On Fri, Jun 13, 2025 at 10:10 AM Eduard Zingerman <eddyz87@xxxxxxxxx> wrote:
>
> On Fri, 2025-06-13 at 09:59 -0700, Andrii Nakryiko wrote:
> > On Fri, Jun 13, 2025 at 9:48 AM Eduard Zingerman <eddyz87@xxxxxxxxx> wrote:
> > >
> > > On Fri, 2025-06-13 at 09:34 -0700, Andrii Nakryiko wrote:
> > > > On Wed, Jun 11, 2025 at 5:21 AM Eduard Zingerman <eddyz87@xxxxxxxxx> wrote:
> > > > >
> > > > > What do you think about a more recursive representation for presets?
> > > > > E.g. as follows:
> > > > >
> > > > >   struct rvalue {
> > > > >     long long i; /* use find_enum_value() at parse time to avoid union */
> > > > >   };
> > > > >
> > > > >   struct lvalue {
> > > > >     enum { VAR, FIELD, ARRAY } type;
> > > > >     union {
> > > > >       struct {
> > > > >         char *name;
> > > > >       } var;
> > > > >       struct {
> > > > >         struct lvalue *base;
> > > > >         char *name;
> > > > >       } field;
> > > > >       struct {
> > > > >         struct lvalue *base;
> > > > >         struct rvalue index;
> > > > >       } array;
> > > > >     };
> > > > >   };
> > > > >
> > > > >   struct preset {
> > > > >     struct lvalue *lv;
> > > > >     struct rvalue rv;
> > > > >   };
> > > > >
> > > > > It can handle matrices ("a[2][3]") and offset/type computation would
> > > > > be a simple recursive function.
> > > > >
> > > >
> > > > Why do we need recursion, though? All we should need is an array specs
> > > > of one of the following types:
> > > >
> > > >   a) field access by name
> > > >     a.1) we might want to distinguish array field vs non-array field
> > > > to better catch unintended user errors
> > > >   b) indexing by immediate integer
> > > >   c) indexing by symbolic enum name (or we can combine b and c,
> > > > whatever works better).
> > > >
> > > > And that's all. And it will support multi-dimensional arrays.
> > > >
> > > > We then process this array one at a time. Each *step* itself might be
> > > > recursive: finding a field by name in C struct is necessarily
> > > > recursive due to anonymous embedded struct/union fields. But other
> > > > than that, it's a simple sequential operation.
> > > >
> > > > So unless I'm missing something, let's not add data recursion if it's
> > > > not needed.
> > >
> > > Recursive representation I simpler in a sense that you need only one
> > > data type. W/o recursion you need to distinguish between container
> > > data type that links to each constituent.
> >
> > So you have this tagged union of three different types some of which
> > are self-referential (struct lvalue *). Is that what is simpler than
> > an array of a similarly tagged union, but with no `struct lvalue *`
> > recursive data pointers? How so?
>
> The following:
>
>   struct rvalue {
>     long long i;
>     const char *enum;
>   };
>
>   struct field_access {
>     enum { FIELD, ARRAY } type;
>     union {
>       struct {
>         char *name;
>       } field;
>       struct {
>         struct rvalue index;
>       } array;
>     };
>   };
>
>   struct preset {
>     struct field_access *atoms;
>     int atoms_cnt;
>     const char *var;
>     struct rvalue rv;
>   };
>
> Is logically more complex data structure, because it has two levels
> for expression computation: to compute single offset and to drive a
> loop for offset accumulation.

Perhaps it's subjective? I find an array of field_access structs
simpler. Maybe because we have a similar approach with resolving CO-RE
relocation spec strings (I think it's in bpf_core_spec_match()).

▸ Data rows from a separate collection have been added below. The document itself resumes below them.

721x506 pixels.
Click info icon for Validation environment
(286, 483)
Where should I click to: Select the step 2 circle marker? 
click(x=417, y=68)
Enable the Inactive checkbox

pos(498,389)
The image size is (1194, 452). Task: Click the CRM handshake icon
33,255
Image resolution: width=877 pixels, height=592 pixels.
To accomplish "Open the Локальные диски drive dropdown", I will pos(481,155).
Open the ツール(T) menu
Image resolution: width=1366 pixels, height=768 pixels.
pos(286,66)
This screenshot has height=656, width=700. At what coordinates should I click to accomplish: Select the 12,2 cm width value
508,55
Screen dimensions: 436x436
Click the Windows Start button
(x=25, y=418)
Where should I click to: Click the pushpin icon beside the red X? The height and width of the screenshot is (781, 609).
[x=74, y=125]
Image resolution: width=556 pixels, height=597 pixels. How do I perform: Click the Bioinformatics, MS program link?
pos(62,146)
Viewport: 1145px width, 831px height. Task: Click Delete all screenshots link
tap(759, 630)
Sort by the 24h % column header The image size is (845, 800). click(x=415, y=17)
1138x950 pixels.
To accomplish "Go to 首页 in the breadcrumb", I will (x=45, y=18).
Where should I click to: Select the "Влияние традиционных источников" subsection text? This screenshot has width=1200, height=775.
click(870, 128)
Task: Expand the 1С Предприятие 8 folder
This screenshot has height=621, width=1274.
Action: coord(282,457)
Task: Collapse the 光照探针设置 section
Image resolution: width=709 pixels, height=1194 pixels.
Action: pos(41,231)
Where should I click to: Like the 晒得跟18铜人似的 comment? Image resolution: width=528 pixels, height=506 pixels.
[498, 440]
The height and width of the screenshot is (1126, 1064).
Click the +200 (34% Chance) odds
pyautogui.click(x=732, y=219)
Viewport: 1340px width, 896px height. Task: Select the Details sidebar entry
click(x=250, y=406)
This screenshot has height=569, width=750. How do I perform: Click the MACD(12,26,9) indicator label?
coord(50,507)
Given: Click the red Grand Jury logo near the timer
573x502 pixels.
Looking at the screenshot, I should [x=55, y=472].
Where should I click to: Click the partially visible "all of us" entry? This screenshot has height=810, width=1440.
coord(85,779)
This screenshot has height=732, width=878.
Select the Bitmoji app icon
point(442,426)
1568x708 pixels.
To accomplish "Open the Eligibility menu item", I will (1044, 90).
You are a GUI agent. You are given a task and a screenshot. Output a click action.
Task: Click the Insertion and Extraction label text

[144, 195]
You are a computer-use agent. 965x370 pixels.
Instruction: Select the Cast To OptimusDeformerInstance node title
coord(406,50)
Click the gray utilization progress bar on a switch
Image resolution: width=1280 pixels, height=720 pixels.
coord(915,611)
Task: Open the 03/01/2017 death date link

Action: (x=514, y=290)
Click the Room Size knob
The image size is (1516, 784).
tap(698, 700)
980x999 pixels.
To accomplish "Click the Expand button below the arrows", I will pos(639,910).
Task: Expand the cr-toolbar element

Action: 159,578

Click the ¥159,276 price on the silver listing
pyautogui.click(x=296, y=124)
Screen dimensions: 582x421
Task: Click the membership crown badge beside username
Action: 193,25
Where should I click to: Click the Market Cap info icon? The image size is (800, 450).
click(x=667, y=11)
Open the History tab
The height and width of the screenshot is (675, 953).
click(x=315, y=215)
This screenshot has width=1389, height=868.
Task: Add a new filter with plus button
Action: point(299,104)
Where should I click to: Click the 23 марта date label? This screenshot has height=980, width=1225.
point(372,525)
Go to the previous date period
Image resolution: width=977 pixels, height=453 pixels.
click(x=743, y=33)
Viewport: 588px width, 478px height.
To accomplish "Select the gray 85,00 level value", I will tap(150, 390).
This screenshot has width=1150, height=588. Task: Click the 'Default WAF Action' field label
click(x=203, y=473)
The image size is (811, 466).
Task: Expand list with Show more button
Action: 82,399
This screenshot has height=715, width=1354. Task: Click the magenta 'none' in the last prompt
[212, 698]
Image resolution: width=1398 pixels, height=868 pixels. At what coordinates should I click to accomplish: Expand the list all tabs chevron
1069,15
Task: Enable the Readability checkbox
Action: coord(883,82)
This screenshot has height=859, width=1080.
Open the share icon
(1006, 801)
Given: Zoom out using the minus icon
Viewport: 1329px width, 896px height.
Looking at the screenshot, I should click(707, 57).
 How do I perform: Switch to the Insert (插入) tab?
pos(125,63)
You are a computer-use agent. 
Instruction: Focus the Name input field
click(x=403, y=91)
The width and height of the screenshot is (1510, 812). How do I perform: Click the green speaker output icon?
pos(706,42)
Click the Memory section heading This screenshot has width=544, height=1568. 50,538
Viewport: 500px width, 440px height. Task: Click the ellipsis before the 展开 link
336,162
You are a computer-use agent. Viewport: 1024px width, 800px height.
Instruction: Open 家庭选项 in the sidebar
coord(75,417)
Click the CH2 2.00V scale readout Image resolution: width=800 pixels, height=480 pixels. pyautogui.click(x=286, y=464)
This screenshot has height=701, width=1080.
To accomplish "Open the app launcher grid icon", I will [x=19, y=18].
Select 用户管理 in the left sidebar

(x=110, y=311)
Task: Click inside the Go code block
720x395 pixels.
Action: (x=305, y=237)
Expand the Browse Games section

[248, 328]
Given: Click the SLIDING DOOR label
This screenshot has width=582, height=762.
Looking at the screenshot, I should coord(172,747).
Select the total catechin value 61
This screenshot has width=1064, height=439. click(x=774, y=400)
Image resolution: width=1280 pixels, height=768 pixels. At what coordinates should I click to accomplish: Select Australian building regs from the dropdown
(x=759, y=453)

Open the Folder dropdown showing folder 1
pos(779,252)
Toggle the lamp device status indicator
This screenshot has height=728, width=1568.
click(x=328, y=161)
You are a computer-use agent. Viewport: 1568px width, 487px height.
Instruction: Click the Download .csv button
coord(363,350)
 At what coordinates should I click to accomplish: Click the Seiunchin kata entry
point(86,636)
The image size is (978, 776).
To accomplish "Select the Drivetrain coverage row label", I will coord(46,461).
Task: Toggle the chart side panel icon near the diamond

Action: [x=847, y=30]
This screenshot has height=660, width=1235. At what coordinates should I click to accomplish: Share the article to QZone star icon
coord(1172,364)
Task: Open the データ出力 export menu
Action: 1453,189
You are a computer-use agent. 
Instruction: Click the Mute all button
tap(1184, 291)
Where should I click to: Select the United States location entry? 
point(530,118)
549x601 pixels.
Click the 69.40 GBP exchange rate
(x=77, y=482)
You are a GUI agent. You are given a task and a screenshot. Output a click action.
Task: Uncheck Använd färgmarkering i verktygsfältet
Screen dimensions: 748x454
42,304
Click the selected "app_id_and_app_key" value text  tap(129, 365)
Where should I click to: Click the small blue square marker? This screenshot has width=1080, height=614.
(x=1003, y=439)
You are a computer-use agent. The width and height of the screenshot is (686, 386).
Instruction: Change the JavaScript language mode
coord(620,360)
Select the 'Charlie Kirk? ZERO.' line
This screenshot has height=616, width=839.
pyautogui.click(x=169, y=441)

I do prefer simpler non-recursive data structures.

>
> > > Plus in a computation function you need to distinguish first step from
> > > all others.  Recursive organization simplifies both data types and
> > > computation function.
> >
> > Not sure I follow. You have two situations, and it doesn't matter
> > whether it's a first or not first element. It's either lookup by field
> > name or indexing using integer or enum. In the latter case we should
> > have an active "current type" of array kind we are working with (so
> > yes, we need error checking, but just like with a recursive approach).
> >
> > Maybe I'm slow, but I don't see how recursivity is making anything
> > simpler, sorry.